Karena kenyataannya, saya bahagia dan bersyukur melakukan aktivitas yang saya
cintai serta bermanfaat bagi masyarakat. Kalau pun taka da satu pun orang yang
membeli buku, saya akan terus berjualan buku. Menjadi pengusaha buku. Bahkan
katakanlah, andai saya harus merugi. Dan sudah berkali-kali saya alami.
Kalau ingin
sukses secara materi, barangkali memang bukan bisnis buku jawabannya.

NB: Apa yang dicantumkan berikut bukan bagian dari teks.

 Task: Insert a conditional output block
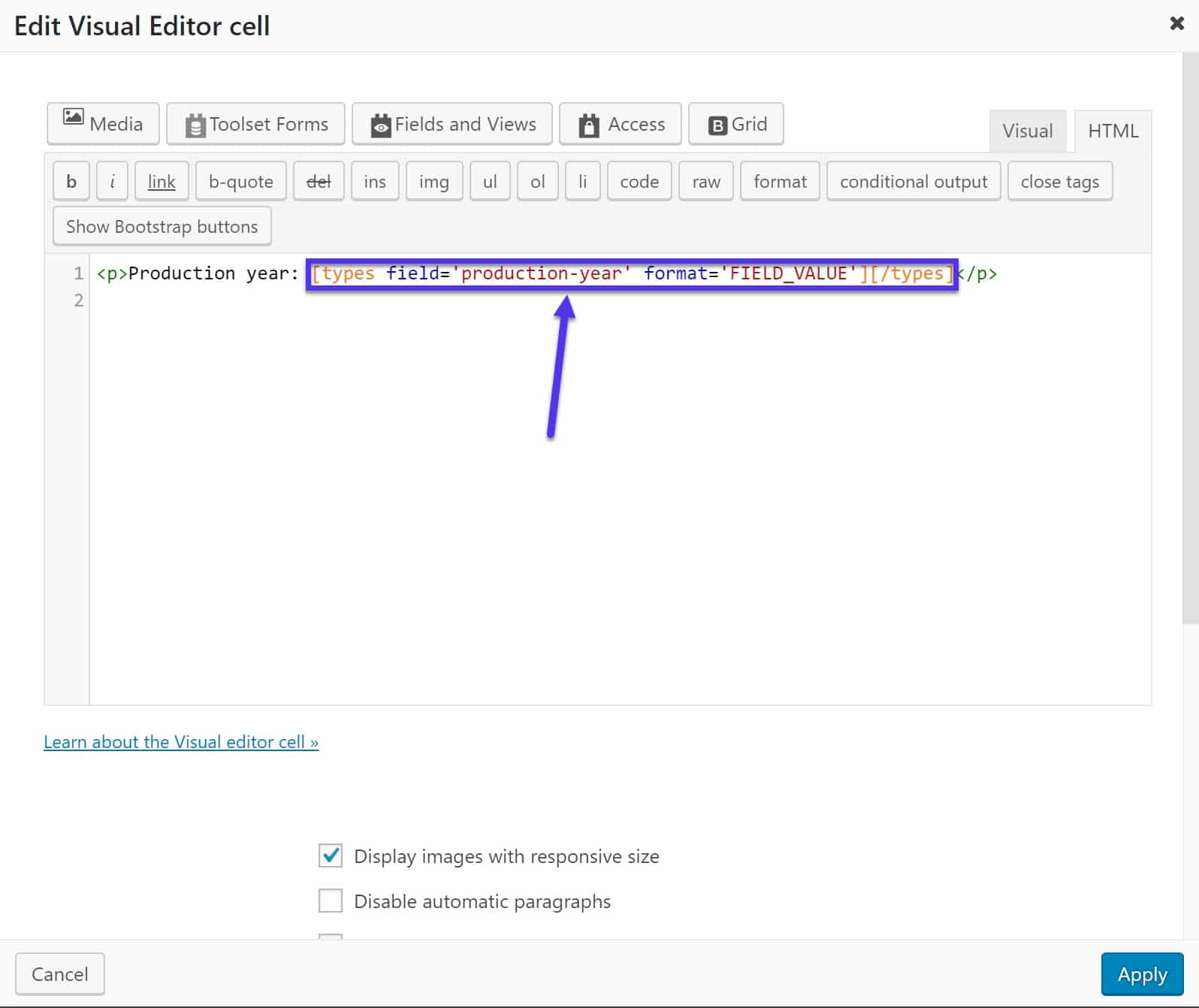(913, 182)
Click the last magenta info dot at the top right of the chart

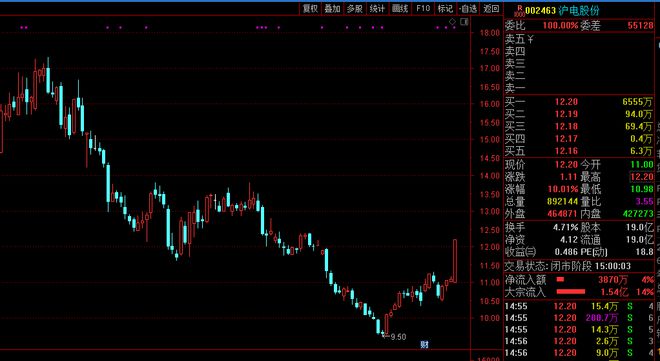[x=454, y=28]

Sebagaimana disampaikan, usaha kuliner mungkin lebih menjanjikan. Walaupun saya
tak menutup mata, ada satu dua pebisnis buku yang tetap eksis dan berhasil
meraup omset lebih dari lumayan.
Namun
secara umum, menjadi pengusaha buku memiliki tantangannya tersendiri. Tak
sekadar menjual. Kata Bu Iffa, salah satu pengelola taman baca di Sidoarjo,
tantangannya adalah bagaimana agar terbentuk pasar pembaca.
Tentu saja
saya sangat setuju dengan gagasan itu. Barangkali toko buku dan pengusaha buku
lainnya, harus lebih sering mengadakan seminar atau talkshow tentang pentingnya
membaca buku. Sekaligus penyadaran bahwa buku cetak tak bisa tergantikan oleh
google dan kroni-kroninya.
Pengusaha
buku perlu bergerak lebih dalam lagi, lebih dari sekadar menjual tapi
menciptakan sebanyak mungkin pembeli yang loyal karena mereka memang mencintai
buku dan menyari pentingnya membaca buku.
Usaha yang
sama tak diperlukan oleh pengusaha kuliner. Mereka hanya perlu memasarkan dan
mengenalkan produknya. Sebab pada dasarnya, semua orang doyan makan dan minum. Jadi tak perlu ada gerakan menyadarkan
masyarakat akan pentingnya makan dan minum.
Dari segi
keuntungan jelas sekali. Karena sifatnya konsumtif dari segi kuantitas, maka
satu orang bisa membeli barang yang sama berkali-kali dalam waktu singkat. Ini
tidak terjadi pada usaha buku. Satu orang membeli satu buku, dan kecil
kemungkinan akan membeli judul buku yang sama kembali.
Bahkan
terkadang, ia tidak harus membeli, cukup membacanya sambil berdiri di toko
buku. Selesai. Tak harus dibawa pulang. Ia sudah dapat manfaatnya. Ini berbeda
dengan usaha kuliner. Kita harus membayar jika kita menghabiskan satu produk
yang sedang dijajakan.
Perbedaan
ini jelas sekali. Tinggal kita memilih, mau jadi pengusaha kuliner atau
pengusaha buku. Kalau saya, sebenarnya tertarik pada keduanya. Bisa saja nanti
dibuat kafe literasi. Kafe yang seluruh dindingnya adalah rak-rak yang dipenuhi
buku. Setiap orang bisa makan dan minum sambil menikmati buku. Atau sebaliknya,
membaca buku sambil duduk santai dan menikmati secangkir kopi. [rafif]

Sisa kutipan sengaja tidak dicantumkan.